== What the exercise asks ==
Go through the entries below. Copy out every line that contains "computer".

Dataset records
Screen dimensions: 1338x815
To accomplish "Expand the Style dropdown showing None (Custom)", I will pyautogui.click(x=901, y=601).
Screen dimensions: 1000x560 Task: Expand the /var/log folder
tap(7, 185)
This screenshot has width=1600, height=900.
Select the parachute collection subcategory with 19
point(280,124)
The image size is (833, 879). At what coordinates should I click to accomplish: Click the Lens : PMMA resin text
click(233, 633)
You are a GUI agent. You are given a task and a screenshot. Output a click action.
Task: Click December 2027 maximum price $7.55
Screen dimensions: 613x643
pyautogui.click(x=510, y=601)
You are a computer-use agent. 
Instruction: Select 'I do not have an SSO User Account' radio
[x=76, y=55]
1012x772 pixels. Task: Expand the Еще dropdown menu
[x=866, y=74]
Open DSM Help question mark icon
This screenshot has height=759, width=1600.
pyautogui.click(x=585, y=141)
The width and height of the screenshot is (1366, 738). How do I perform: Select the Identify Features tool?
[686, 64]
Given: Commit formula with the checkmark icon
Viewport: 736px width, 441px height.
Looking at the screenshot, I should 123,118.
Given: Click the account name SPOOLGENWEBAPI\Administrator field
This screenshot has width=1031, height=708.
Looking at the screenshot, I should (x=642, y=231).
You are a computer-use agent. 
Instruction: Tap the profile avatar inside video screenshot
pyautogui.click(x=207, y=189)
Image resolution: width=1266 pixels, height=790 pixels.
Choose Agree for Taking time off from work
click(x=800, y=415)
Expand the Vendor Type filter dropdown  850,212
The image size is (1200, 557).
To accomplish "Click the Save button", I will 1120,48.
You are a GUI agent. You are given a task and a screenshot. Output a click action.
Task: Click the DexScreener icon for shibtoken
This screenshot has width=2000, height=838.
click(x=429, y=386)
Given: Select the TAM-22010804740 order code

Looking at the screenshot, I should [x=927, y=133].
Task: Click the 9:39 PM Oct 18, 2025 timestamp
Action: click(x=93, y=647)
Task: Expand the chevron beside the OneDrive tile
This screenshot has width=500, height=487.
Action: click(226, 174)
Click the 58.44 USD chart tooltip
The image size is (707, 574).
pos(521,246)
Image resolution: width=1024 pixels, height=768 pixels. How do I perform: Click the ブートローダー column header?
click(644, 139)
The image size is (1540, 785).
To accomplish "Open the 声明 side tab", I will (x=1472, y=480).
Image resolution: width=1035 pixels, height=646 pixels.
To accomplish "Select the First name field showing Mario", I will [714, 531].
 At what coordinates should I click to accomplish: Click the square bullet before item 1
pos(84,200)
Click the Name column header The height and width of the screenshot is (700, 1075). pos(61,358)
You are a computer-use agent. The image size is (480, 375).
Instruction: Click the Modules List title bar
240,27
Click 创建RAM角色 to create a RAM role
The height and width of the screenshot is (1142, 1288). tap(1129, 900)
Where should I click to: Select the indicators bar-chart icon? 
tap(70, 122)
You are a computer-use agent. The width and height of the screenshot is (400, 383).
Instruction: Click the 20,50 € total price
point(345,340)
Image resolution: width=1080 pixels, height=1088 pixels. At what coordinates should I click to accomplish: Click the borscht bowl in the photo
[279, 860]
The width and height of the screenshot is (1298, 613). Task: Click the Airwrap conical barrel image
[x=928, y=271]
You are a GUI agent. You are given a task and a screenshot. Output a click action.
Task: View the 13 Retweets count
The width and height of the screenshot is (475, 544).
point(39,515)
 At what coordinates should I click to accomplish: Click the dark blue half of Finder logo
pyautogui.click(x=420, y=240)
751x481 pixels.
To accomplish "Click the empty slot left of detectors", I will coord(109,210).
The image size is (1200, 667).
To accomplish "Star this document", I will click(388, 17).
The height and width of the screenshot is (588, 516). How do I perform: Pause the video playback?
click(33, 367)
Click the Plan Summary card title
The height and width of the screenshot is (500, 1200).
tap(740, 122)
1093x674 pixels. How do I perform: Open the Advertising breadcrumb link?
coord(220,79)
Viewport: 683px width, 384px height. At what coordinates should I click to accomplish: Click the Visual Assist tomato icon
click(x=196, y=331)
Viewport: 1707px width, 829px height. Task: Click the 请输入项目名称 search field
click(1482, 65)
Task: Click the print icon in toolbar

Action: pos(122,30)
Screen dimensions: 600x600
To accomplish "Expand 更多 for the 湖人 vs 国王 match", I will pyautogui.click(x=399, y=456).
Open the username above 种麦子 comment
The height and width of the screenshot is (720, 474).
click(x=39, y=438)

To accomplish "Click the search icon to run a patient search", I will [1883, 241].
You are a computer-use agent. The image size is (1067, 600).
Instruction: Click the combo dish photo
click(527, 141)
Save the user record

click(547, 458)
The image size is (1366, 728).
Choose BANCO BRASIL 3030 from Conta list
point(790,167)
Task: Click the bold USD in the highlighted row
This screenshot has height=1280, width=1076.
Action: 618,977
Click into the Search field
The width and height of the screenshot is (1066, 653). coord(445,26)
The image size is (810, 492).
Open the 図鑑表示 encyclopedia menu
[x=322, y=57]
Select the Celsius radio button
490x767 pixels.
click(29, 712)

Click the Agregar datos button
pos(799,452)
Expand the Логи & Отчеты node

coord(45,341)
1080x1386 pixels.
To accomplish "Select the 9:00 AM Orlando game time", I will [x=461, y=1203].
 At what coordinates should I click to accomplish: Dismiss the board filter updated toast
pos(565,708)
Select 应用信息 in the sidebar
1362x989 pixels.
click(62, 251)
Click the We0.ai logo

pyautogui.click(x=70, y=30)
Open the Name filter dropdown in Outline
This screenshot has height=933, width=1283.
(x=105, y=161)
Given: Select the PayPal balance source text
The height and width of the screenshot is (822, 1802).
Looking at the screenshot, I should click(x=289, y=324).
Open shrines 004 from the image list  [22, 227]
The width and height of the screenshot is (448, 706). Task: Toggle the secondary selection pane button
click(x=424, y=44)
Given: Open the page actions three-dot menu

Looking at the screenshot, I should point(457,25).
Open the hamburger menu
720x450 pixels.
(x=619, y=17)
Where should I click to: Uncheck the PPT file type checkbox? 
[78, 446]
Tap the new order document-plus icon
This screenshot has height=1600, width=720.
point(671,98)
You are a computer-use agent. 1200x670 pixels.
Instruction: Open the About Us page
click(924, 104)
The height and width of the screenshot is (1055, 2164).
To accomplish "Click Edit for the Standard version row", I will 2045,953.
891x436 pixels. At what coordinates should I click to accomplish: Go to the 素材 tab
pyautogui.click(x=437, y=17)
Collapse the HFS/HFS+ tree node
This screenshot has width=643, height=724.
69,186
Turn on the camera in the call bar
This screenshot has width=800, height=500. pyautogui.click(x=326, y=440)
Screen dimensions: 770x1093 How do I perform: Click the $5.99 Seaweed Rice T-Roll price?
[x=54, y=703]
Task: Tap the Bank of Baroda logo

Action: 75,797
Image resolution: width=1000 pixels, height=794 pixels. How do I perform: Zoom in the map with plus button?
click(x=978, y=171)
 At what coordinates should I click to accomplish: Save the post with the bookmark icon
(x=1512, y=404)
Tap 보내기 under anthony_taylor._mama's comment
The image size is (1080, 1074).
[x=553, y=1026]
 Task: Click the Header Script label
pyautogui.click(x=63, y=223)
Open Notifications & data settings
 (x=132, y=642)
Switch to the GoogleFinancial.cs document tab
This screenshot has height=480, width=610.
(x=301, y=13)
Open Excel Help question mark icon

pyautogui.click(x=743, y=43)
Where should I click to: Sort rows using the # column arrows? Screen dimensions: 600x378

== Exercise solution ==
You are a computer-use agent. 
You are a computer-use agent. 
You are a computer-use agent. The image size is (480, 375).
You are a computer-use agent. The width and height of the screenshot is (400, 383).
You are a computer-use agent. The image size is (1067, 600).
You are a computer-use agent. 1200x670 pixels.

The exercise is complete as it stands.